Here was the floating village, which turned out to mean simply residences on the water, built on stakes jutting into the shallow river. As the sun began its descent, I could see people collecting inside the houses, sitting down to dinner. They cooked around a stove at the side of the room, which appeared to be the living room in the most genuine sense of the word. As we made our way down the river, I listened to my driver, who, in a difficult English, attempted to tell me about his life, about the tribulations of rural Cambodians, about how he and his seven brothers and sisters have to get by, how every single house on the river is flooded and washed away and rebuilt during every monsoon season, and how it is necessary to rebuild in the same spot because it is close to the fields where these people work. I listened and I watched. I must have counted eight or nine other boats filled with Japanese tourists, all snapping pictures, all potentially thinking the same things I was. My driver told me that the Japanese are actually the most common visitors and that they really help the Cambodian economy. I could believe it.

The small river twisted and turned and eventually, we came to the lake itself, a vast body stretching out of the line of sight. We got off at a general store, I bought a few
beers, shared them with the driver and the boat operator. We made our way out into the lake a little ways, where we watched the beautiful sun, the same as everywhere else, slowly settling down into the horizon, illuminating the stretches of beautiful jungle lining the coast for miles and miles around. Slowly, we turned the boat around and headed back. The houses had electricity, usually consisting of a single light bulb, and many even had T.V.s, which were now seemingly the centers of attention of the occupants. At some point, our boat’s motor broke down, and it took a good twenty minutes to repair it. By the time we got back, it was already dark and the scarce street lights made the bumpy ride back adventurously interesting. My driver took me to get a massage, then to a nice place to eat. At night, I ventured into the nightlife district (basically one street filled with Western type bars, pubs, and restaurants, dubbed Bar Street in the guidebooks) and commingled with the likes of myself, travelers who had come to marvel at the ancient beauties of this land and received a healthy dose of the reality for the majority of the world’s people.

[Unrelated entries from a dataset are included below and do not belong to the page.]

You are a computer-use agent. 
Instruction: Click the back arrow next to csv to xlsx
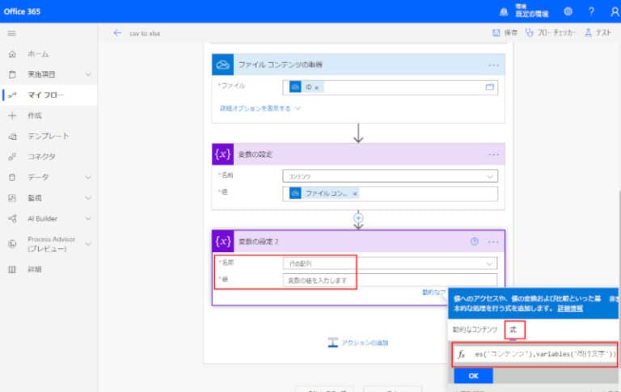pos(117,33)
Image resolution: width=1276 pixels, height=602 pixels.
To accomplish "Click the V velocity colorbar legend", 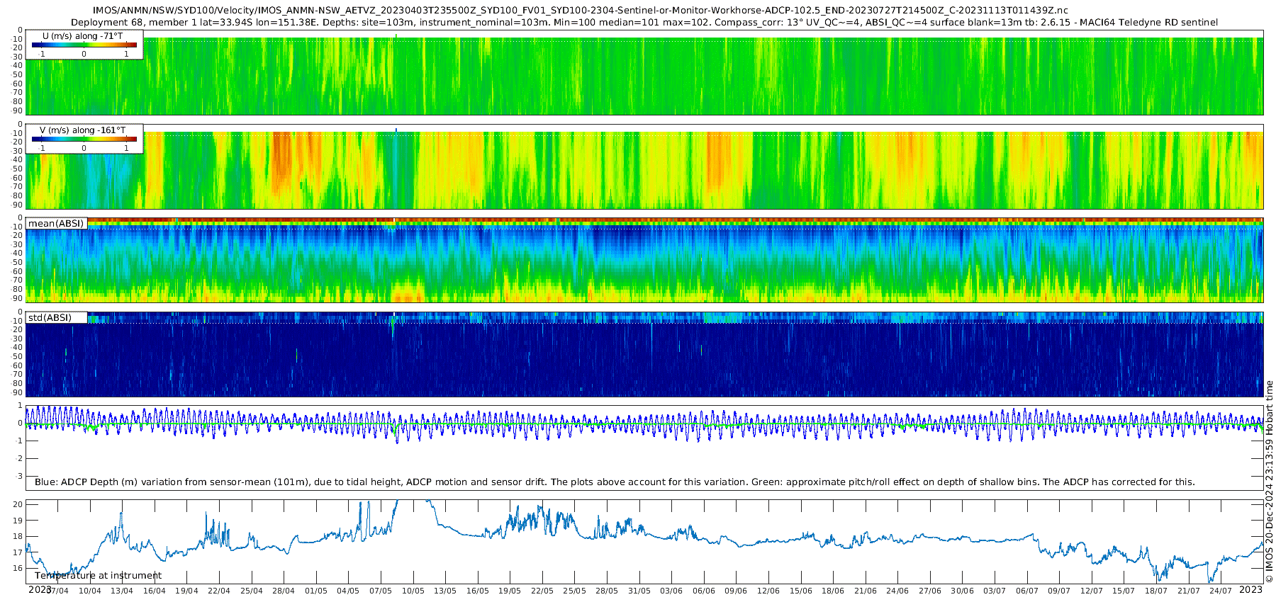I will (x=84, y=140).
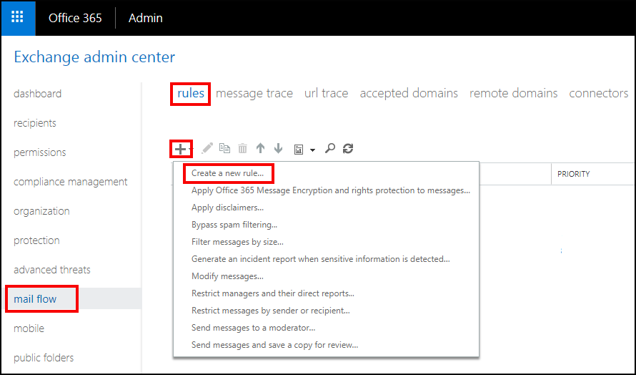The height and width of the screenshot is (375, 636).
Task: Move rule down with down arrow
Action: [x=278, y=149]
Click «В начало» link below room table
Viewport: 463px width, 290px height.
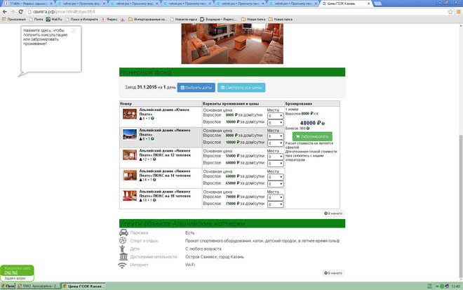[x=333, y=213]
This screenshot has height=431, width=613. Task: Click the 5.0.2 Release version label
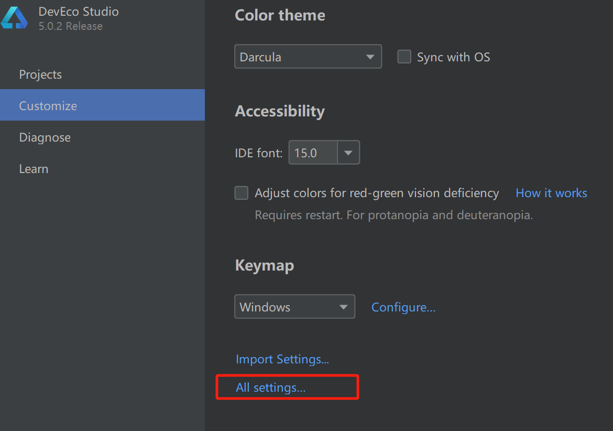(x=71, y=26)
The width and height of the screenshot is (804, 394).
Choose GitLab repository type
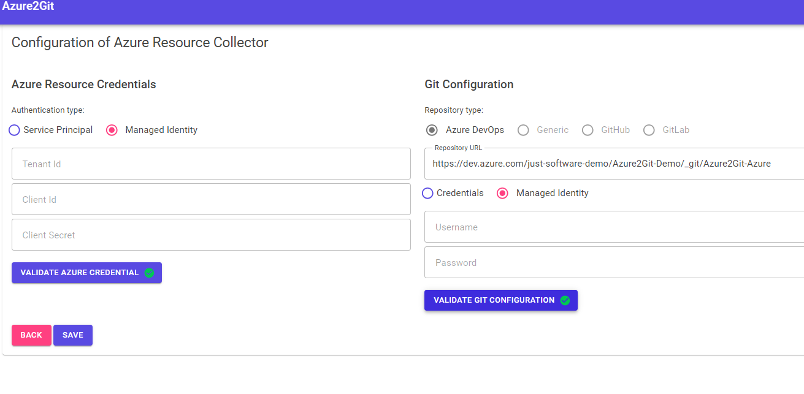pos(649,130)
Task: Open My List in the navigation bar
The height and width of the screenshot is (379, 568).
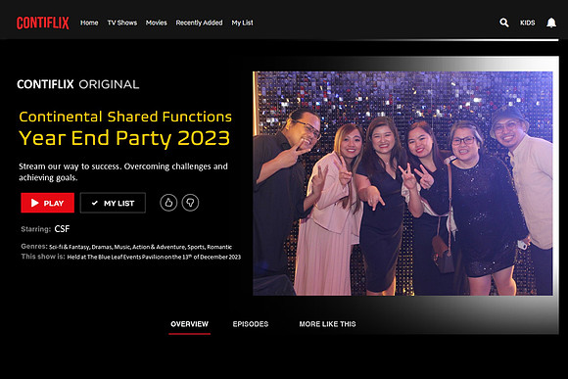Action: click(x=242, y=23)
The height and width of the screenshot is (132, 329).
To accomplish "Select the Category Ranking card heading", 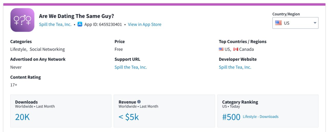I will (x=240, y=102).
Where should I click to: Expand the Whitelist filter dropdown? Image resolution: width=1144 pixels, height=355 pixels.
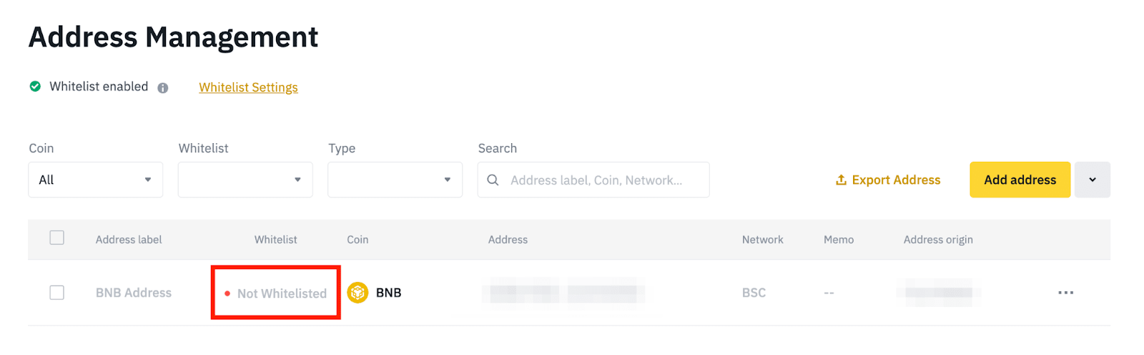click(x=245, y=180)
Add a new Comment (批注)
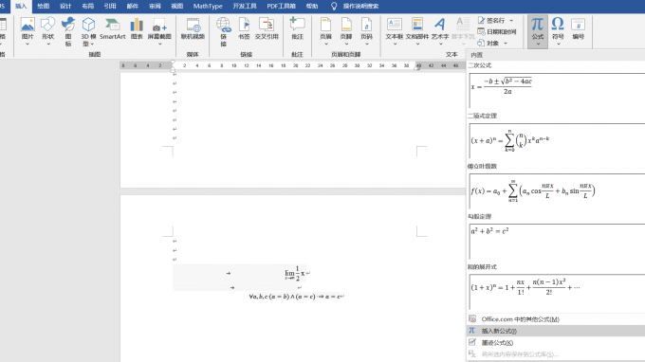645x362 pixels. point(297,28)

Several hours after sunrise the next day, I was in the back of a tuk tuk, making my way to the vast wonder that is the Angkor Archaeological Park. Undoubtedly Cambodia’s main attraction of the global spotlight, this is an immense concentration of temples and other structures that stand today to remind us all of the once flourishing glory of the Khmer civilization. The earliest temples, built around the end of the ninth century of the Common Era, are scattered around Siem Riep province, but as the ancient kingdom expanded and consolidated its power, its capital arose at Angkor, where the majority of the temples now stand. Although the architectural and artistic styles evolved and changed over the kingdom’s five hundred year history, the purpose of the temples did not. Centering around the royal palace (which today, ironically, is largely inexistent), each temple was built by an Angkor king and dedicated to a specific deity, who was believed to be the guardian god for that particular administration. Active worship and rituals took place at the temple, as well as many other state and official occasions. When the king died, the temple reverted to a place of worship of the dead king. In this way, each peg in the dynastic line would be revered and remembered by all succeeding generations. And this also explains why so many temples were constructed within such close proximity of each other. All in all, today, over forty sites are accessible to tourists. Naturally, they are in various states of deterioration, with some mere piles of rocks but others retaining the majority of the grandeur that once represented one of the greatest powers in this region of the world.

And so, after paying the dues and receiving my laminated pass, my driver for the day, Mr. Hen Chenda, dropped me off at the base of Bakheng Hill, stop number one of the two day mini tour.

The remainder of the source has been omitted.